Church, I want to thank you for the joy and privilege it is to spend time with you this morning.
Thank you for making El Paso this this Buffalo boy and his family feel at home for the last 12 years. You are a joy to labor with in the gospel. I meant to do this last service, but I forgot. But I want to thank Neil, because Neil has led me in worship, in singing and lifting my voice and our voices for the last 12 years, almost 13 now, since I got to El Paso. And Neil is a gift to me as a friend and to this church.
So thank you, Neil. Yes.
1 · The pastor directs the congregation to the sermon text in Ephesians 3 and extends an invitation for those without Bibles to take one from the back table, emphasizing the importance of Scripture by offering it as a gift
Would you turn in your Bibles with me to Ephesians chapter 3? If you need to borrow a Bible, we have some hardback black ones back there on the back table. Those, if you do not own a Bible, please take that. It is our gift to you. We want you to have it because we think it's that important.
2 · The pastor states the sermon's thesis and structural outline, framing the sermon as an invitation to marvel at God's love through three movements: why we marvel, what God's love does to us, and how worship flows from that marveling
My hope for today is that we would follow Paul's lead and we would stop and marvel at the love of God. And in doing so, we'll look at the text in 3 sections: the reason we marvel, the effect of God's love, and worship, the overflow of marveling.
3 · The pastor reads the full text of Ephesians 3:14-21 aloud with the congregation standing, framing it as God's holy and authoritative word and leading the congregation in the liturgical response affirming the text's authority
Would you stand as we read God's holy and authoritative word?
When I finish reading this passage, I will say, "This is the word of the Lord," and an appropriate response would be to say together, "Thanks be to God." So be ready when that comes.

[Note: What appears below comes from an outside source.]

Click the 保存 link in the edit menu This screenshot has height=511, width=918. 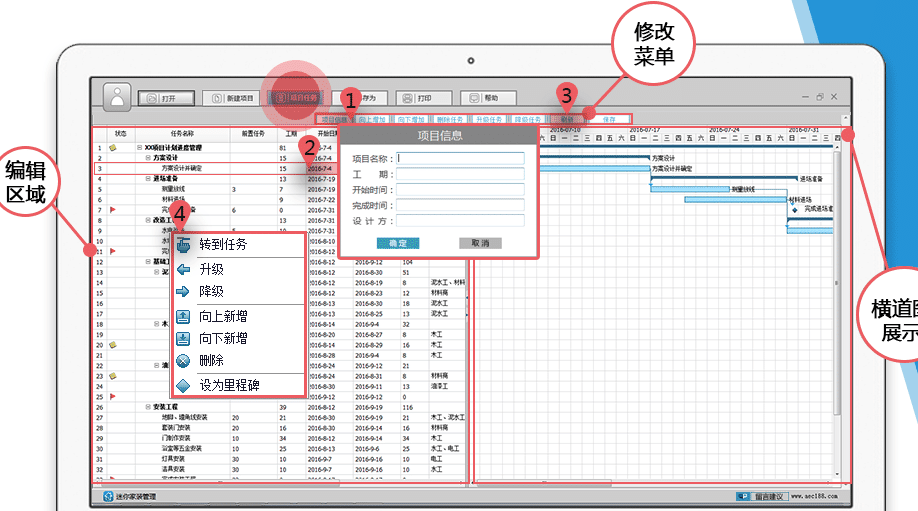pyautogui.click(x=609, y=119)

The word of the Lord: For this reason I bow my knees before the Father, from whom every family in heaven and on earth is named, that according to the riches of His glory He may grant you to be strengthened with power through His Spirit in your inner being, so that Christ may dwell in your hearts through faith, that you being rooted and grounded in love may have strength to comprehend with all the saints what is the breadth and length and height and depth, and to know the love of Christ that surpasses knowledge, that you may be filled with all the fullness of God. Now to him who is able to do far more abundantly than all we ask or think, according to the power that is at work within us, to him be the glory in the church and in Christ Jesus throughout all generations, forever and ever. Amen. This is the word of the Lord, and we say together, thanks be to God.
4 · The pastor prays, thanking God for his word and asking the Holy Spirit to open ears and soften hearts to receive what God has to say through the text
Heavenly Father, thank you for your word.
Thank you for the gift of your word.
Holy Spirit, open our ears, soften our hearts as we hear from you this morning. In Jesus' name, amen. Please take a seat.
5 · The pastor shares a personal story about hiking in the Adirondacks as a youth, not understanding the point of hiking until reaching the summit view
So I wouldn't necessarily call my family, the family I grew up in, an outdoorsy family. We were a confident outdoors family, but we weren't like outdoorsy.
They— we loved to hike and camp, and I think more accurately, they loved to hike and camp. I loved to hike only if danger and/or mountain biking was involved. I did not understand the point of taking a walk in the woods. For what purpose? I didn't get it.
I didn't understand. That is, until I experienced the point. In high school, my family would hike in the Adirondack Mountains in upstate New York. And what you have to know about the Adirondacks is they're not like these mountains. They are full of trees, covered in trees.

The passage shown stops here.